Why calculating standard error of an mle (and confidence intervals) from Hessian matrices?

I might not have fully understood these concepts, and I am confused about how standard error is calculated. Here are my understandings and confusions, let me know where went wrong.

EDIT: I was taking about the hessian matrix output from R optim.

Standard error of an parameters $\theta$, is the standard deviation of its estimates, var$(\hat\theta)^{1/2}$. I've read that one should calculated it from the expected information matrix E$[I]^{-1/2}$ which is E$[-H]^{-1/2}$. I assume to get the Expected Hessian matrix I need to run my maximum likelihood program multiple iterations to get multiple hessian matrices. But why can't we just calculate the SD simply from taking sd($\hat\theta$), given we already have a handful amount of estimates $\hat\theta$? Are the results going to be different?

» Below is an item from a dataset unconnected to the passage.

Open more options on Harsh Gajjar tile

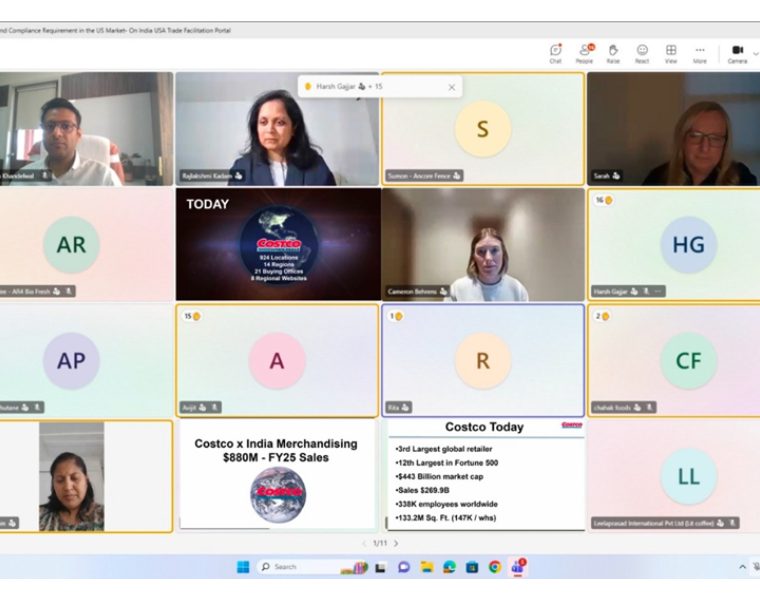coord(657,291)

Same question on calculating the confidence interval of a parameter. For example for 95% CI, the standard way seems to be calculate from $1.96\cdot E[-H]^{-1/2}$. Is it different from just run a handful amount of iterations to get a lot of estimates $\hat\theta$, and find where 95% of them fall? Is one more accurate given the same amount of realizations?

• How are you calculating that sd($\hat{\theta}$)? Feb 10 '16 at 22:12
• take all estimates $\hat\theta$, and calculate their variance $E[(\hat\theta - E[\hat\theta])^2 ]$, and take sqrt Feb 10 '16 at 23:56
• Okay, I think I see your misunderstanding. Feb 10 '16 at 23:58

I assume to get the Expected Hessian matrix I need to run my maximum likelihood program multiple iterations to get multiple hessian matrices

No, the expectation is based on the model. We're not getting some kind of ensemble-average, we're literally finding an expectation:

$\mathcal{I}(\theta) = - \text{E} \left[\left. \frac{\partial^2}{\partial\theta^2} \log f(X;\theta)\right|\theta \right]\,.$

(though we might be finding it from a different expression that yields the same quantity).

That is, we do some algebra before we implement it in computation.

We have a single ML estimate, and we're computing the standard error from the second derivative of the likelihood at the peak -- a "sharp" peak means a small standard error, while a broad peak means a large standard error.

You might like to see that when you do this for a normal likelihood (iid observations from $N(\mu,\sigma)$, with $\sigma$ known) that this calculation yields that the Fisher information is $n/\sigma^2$, and hence that the asymptotic variance of the ML estimate of $\mu$ is $\sigma^2/n$, or its standard error is $\sigma/\sqrt{n}$. (Of course in this case, that's also the small-sample variance and standard error.)